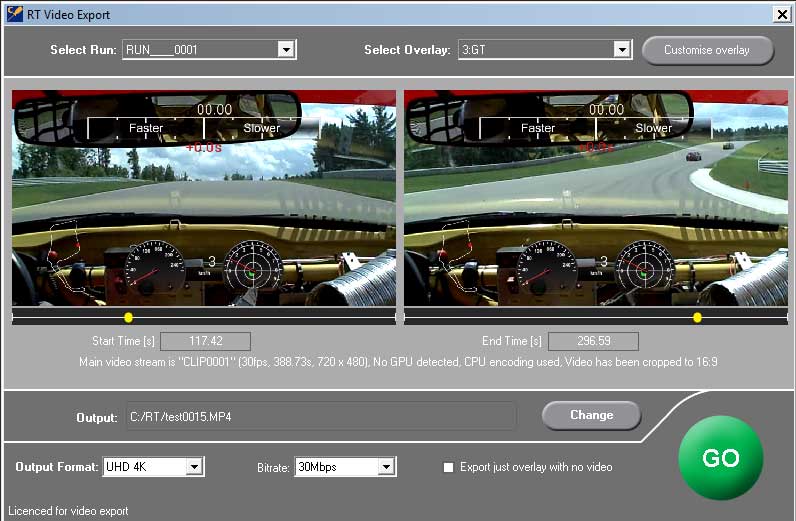796x521 pixels.
Task: Click the start time video preview
Action: pyautogui.click(x=204, y=198)
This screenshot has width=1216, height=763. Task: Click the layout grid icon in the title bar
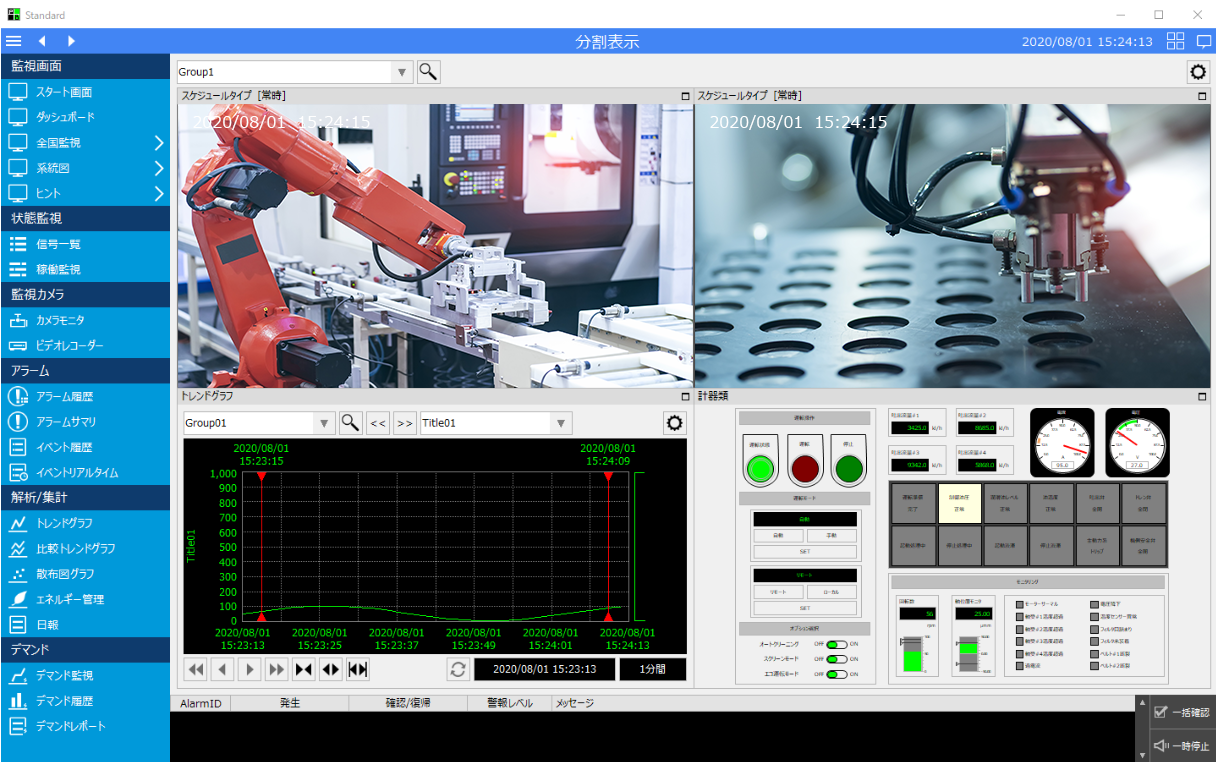1176,41
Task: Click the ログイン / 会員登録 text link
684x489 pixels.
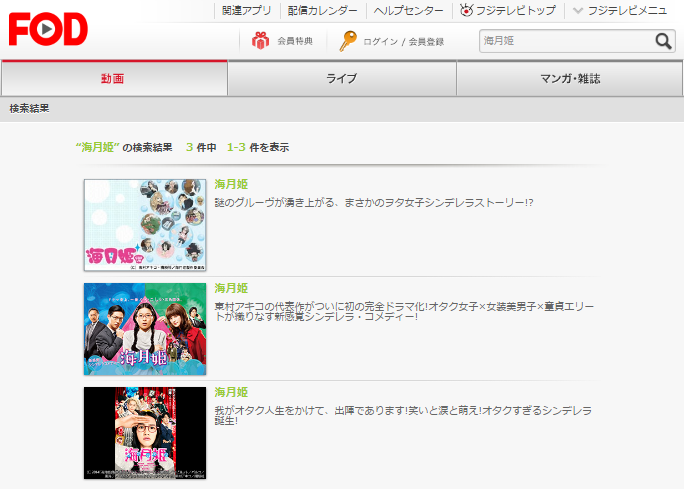Action: coord(404,42)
_ _ _
## WHAT THE EXERCISE ASKS
The copy should start at the line that contains "This screenshot has", end at the last line of the entries above, and match each line exactly, with pictures dropped.

## RESULT
This screenshot has width=1216, height=763. Task: Click the layout grid icon in the title bar
1176,41
Task: Click the ログイン / 会員登録 text link
684x489 pixels.
Action: coord(404,42)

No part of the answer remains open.